Cela n’arrive pas tous les jours. Pour mon premier livre, cela ne compte presque pas : il s’agissait quasiment d’une commande pour les éditions Mutine, qui ouvraient leurs portes. Le Grillon de l’automne, je me souviens l’avoir mollement envoyé à quelques éditeurs que j’aimais, mais j’étais alors en Guyane et me souciais peu de publier ; Pascal s’en était rapidement chargé, et c’est ainsi qu’était parue la première version aux éditions de l’atelier du héron à Bruxelles – ensuite reprise, revue et corrigée, aux éditions Livres du Monde de Lionel Bedin. L’éloignement, j’aurais voulu qu’il marquât mon entrée véritable en littérature – mais le contexte n’était pas favorable, et le livre manifestement moins évident que je ne le pensais (que je le pense encore). Plus de deux ans se sont écoulés entre le jour où j’en ai terminé l’écriture et sa publication. J’ai ensuite écrit, trop vite, Derrière les lignes, que j’ai proposé à un seul éditeur qui me l’a poliment refusé, en donnant des raisons valables (je pense cette fois qu’il avait raison, que de nombreux poèmes méritaient d’être repris en prose, ainsi que je l’ai fait pour la plupart de ceux de La route).

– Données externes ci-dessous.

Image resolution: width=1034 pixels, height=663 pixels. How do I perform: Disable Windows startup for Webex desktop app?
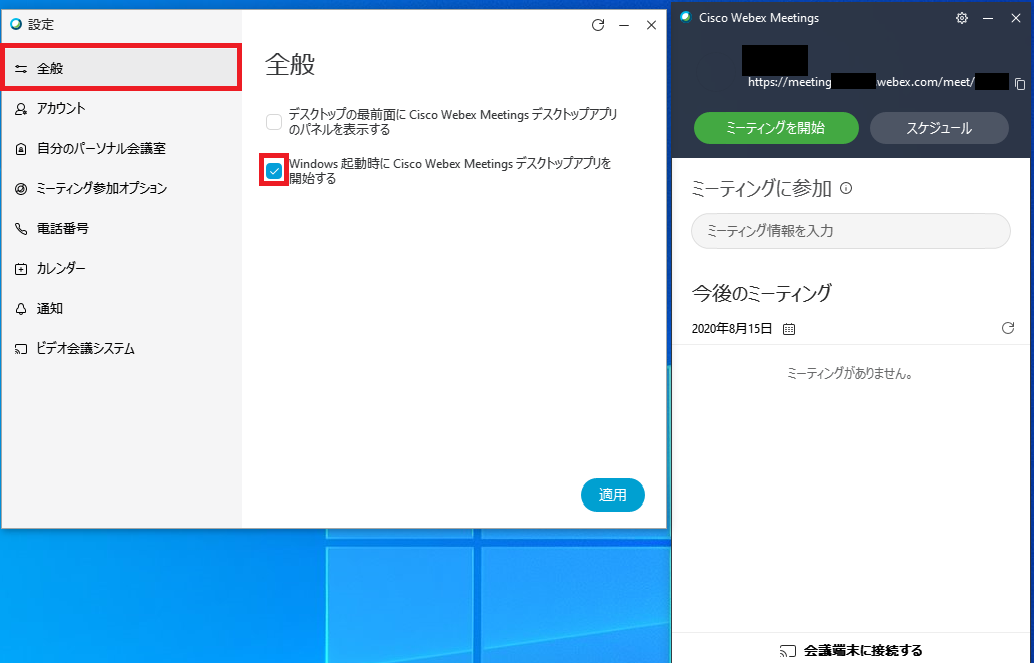pos(273,170)
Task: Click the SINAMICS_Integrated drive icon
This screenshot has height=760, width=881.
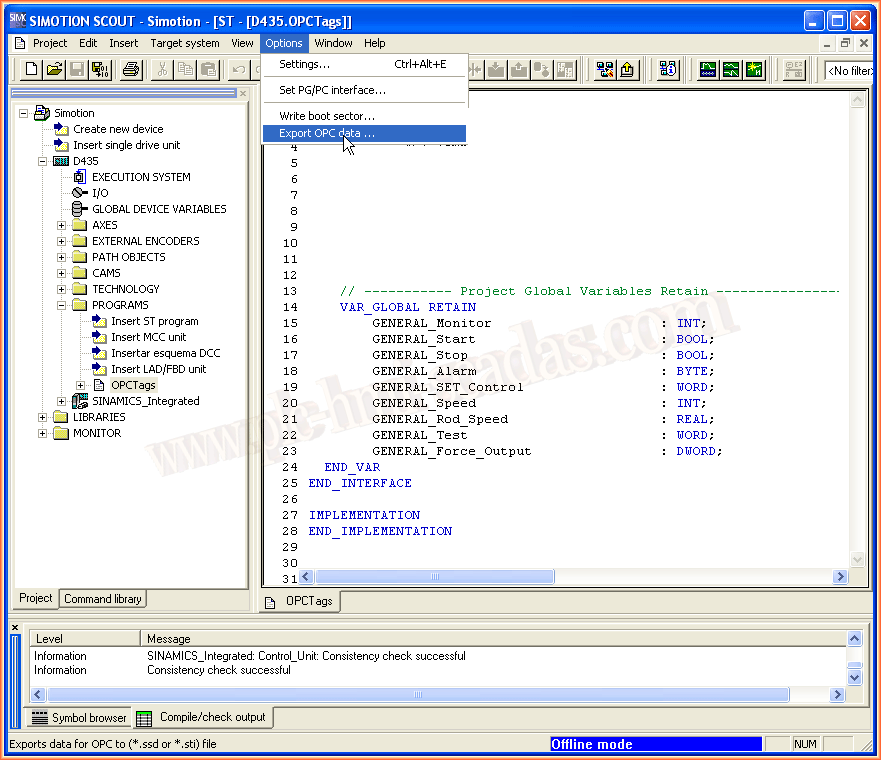Action: pos(80,401)
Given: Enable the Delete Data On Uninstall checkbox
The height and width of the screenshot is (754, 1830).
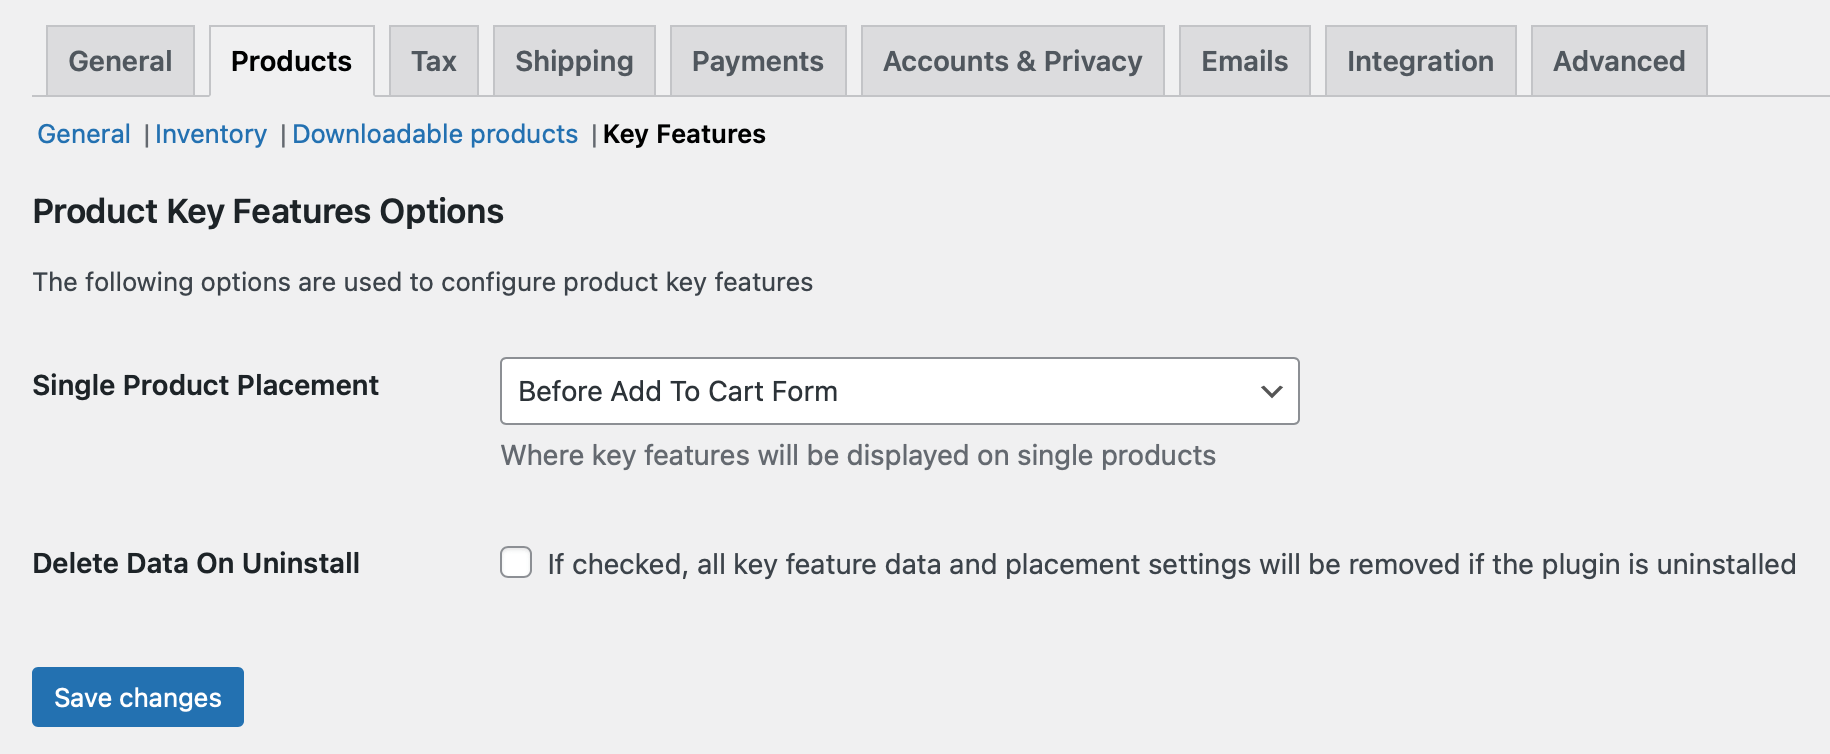Looking at the screenshot, I should [x=516, y=563].

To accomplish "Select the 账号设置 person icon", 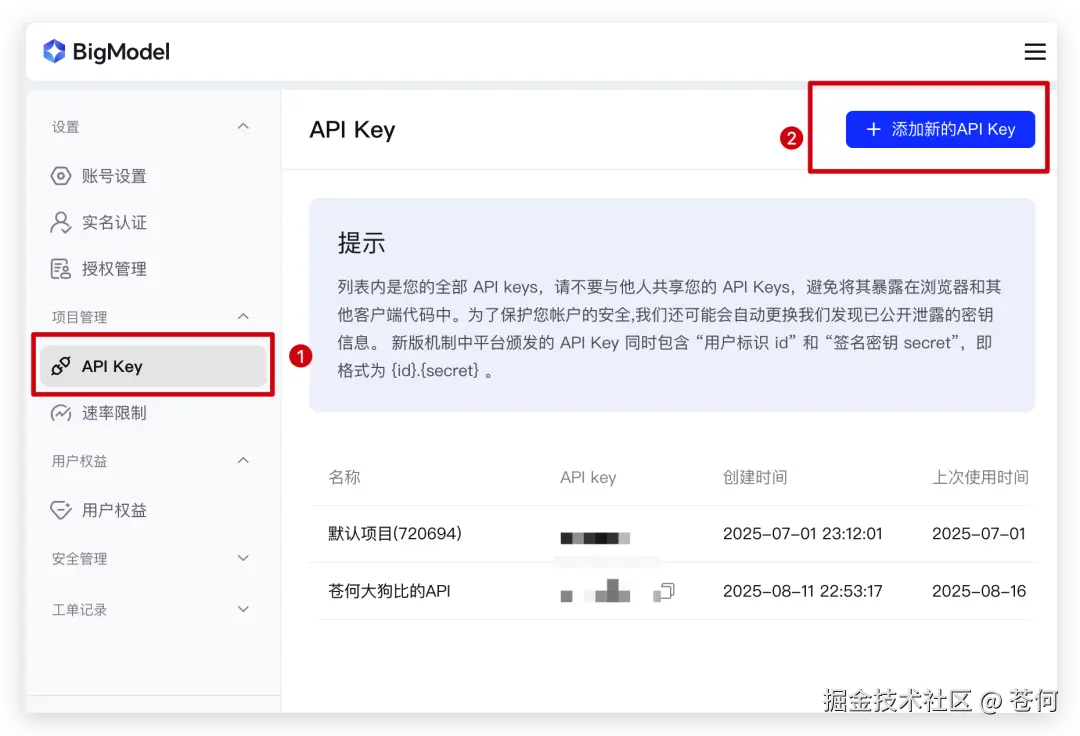I will point(62,176).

Cette Route ordinaire sera donc, si tout se passe bien et si Lionel Bedin en veut encore après avoir lu le manuscrit, le premier livre que j’aurai écrit en toute liberté, sans coupure d’avec mon présent, sans avoir le carcan d’une histoire à raconter, et sans non plus avoir à en passer par l’humiliante épreuve des envois postaux.

C’est un soulagement. Je peux mourir, le testament est fait (je ne suis pas pressé…). Je vais surtout pouvoir travailler à la suite : L’attente des images (reçu deux grosses enveloppes de gravures…), divers autres projets et, in fine, Le Livre de Madère, auquel conduit La route.

 

*

 

En attendant, la soirée est paisible. La chienne peine à reprendre souffle, mais continue à regarder le jardin avec un air bon. Le soleil couchant éclaire les mirabelles jaunes, tableau admirable. Je sais qu’en bon propriétaire, j’aurais dû, je devrais m’empresser de secouer l’arbre et ramasser pour moi seul toutes ces mirabelles pour en faire des confitures, des conserves. Je n’ai rien contre. Mais, outre que le temps me manque, j’éprouve un profond contentement à considérer l’arbre comme une mangeoire géante offerte aux grives, merles et fauvettes qui se repaissent des fruits. Je les observe avec reconnaissance, et quand je vois cette fauvette mâle piquer dans un fruit bien jaune et bien charnu, j’en salive pour elle.

Le parfum des fruits fermentés qui monte du jardin me rappelle en outre le jardin guyanais, dont les mangues, les mombins et les abricots géants étaient si nombreux que nous baignions toujours dans une odeur de liqueur. Quand j’abandonne mes travaux et que je vais faire quelques pas dehors, je mange directement à l’arbre quelques mirabelles, que je n’apprécie vraiment qu’ainsi.

En somme, cette retraite aura été fructueuse.